Understanding where each generation comes from is important to know how to work with them, according to “Millennial Guru” Seth Mattison of BridgeWorks in the education session “Closing the Gap: Engaging Multiple Generations in Today’s Dynamic Marketplace.”
“What’s so easy to do is have that knee-jerk reaction and immediately focus on the negative,” said Mattison.
One of the most notable things about Traditionalists, those born before 1946, is their fierce brand loyalty, said Mattison.
On the other hand, Mattison said it is a bad idea to ignore Traditionalists and their loyalty in order to focus on the latest generation.
Retired Traditionalists for the first time have a lot of time and money to spend, and may not be afraid to experiment with new brands and products if they don’t feel appreciated. They are also the fastest-growing segment on Facebook.
Baby Boomers, born from 1946 to 1964, are known for youthful idealism. At the same time, getting older means new challenges for this generation, said Mattison.
“In order to connect with this generation, we have to think about where they are in their lives,” said Mattison. Boomers are stretched thin by work and family obligations and so don’t have a lot of time to spend making decisions. Thus, it’s important to keep things simple.
As they age, one of Boomers’ biggest concerns is retaining their youthfulness, Mattison said.
“Boomers use food choices to maintain longevity,” he added.

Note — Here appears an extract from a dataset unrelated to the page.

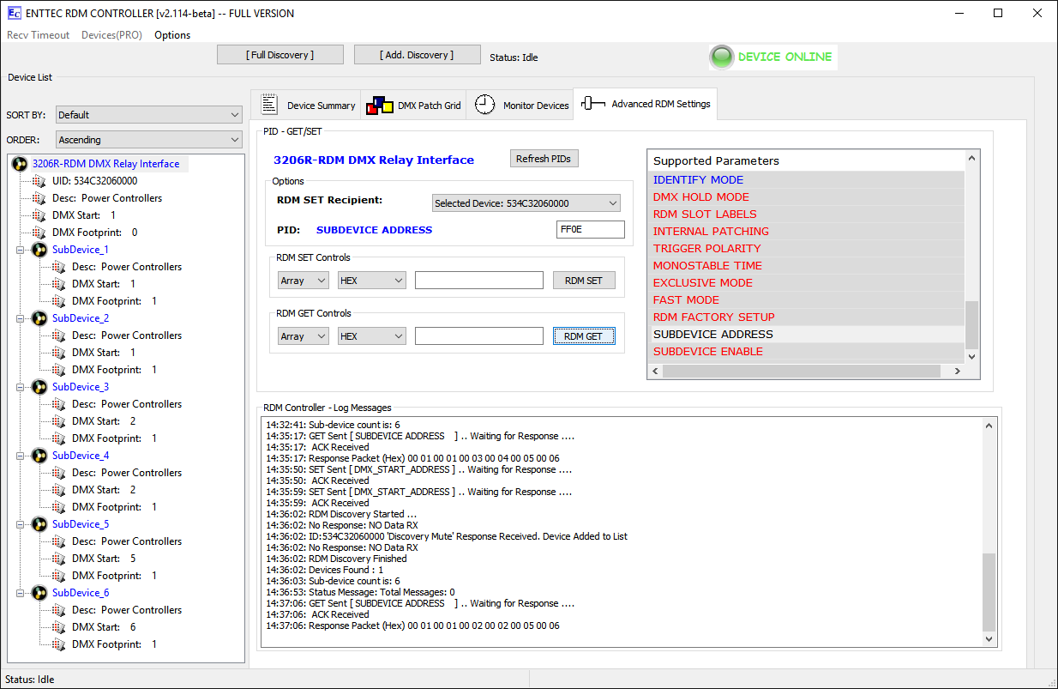Collapse the SubDevice_1 tree node

19,250
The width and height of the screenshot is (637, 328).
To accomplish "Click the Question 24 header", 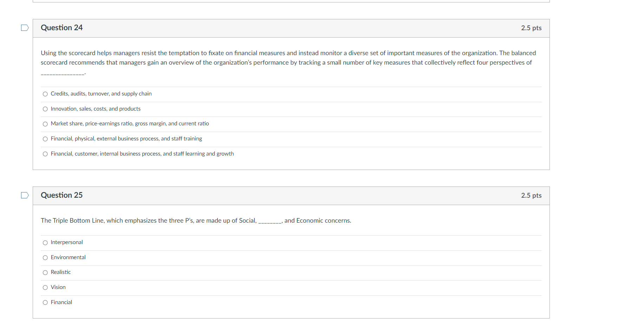I will [x=61, y=27].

Products that speak to those desires will go far with this generation.
Another way to target Boomers is to win over their children, according to Tish VanDyke, general manager of food and nutrition at Edelman. VanDyke was one of the panelists at another session, “Turning Consumers into Customers to Increase Consumption.”
“Boomers are very, very close to their own children. They share a lot more, and they share the shopping and the meal experience more,” said VanDyke.
However, Gen Xers may not be the easiest to win over. “There is no generation that hates to be sold to as much as Generation X,” said Mattison.
According to Mattison, those born from 1965 to 1981 are the most skeptical group because of the eroding trust in institutions that occurred during their childhoods and the sheer number of advertisements they were exposed to at an early age.
“This is a generation that has one of the most sensitive BS-ometers on the planet,” said Mattison. If Gen Xers think you are sugarcoating or beating around they bush, they are immediately turned off by your message, he added.
Companies that want to appeal to Gen X should be able to explain where a product comes from and how it’s made, said Mattison. “At the end of the day, it boils down to candor with this group.”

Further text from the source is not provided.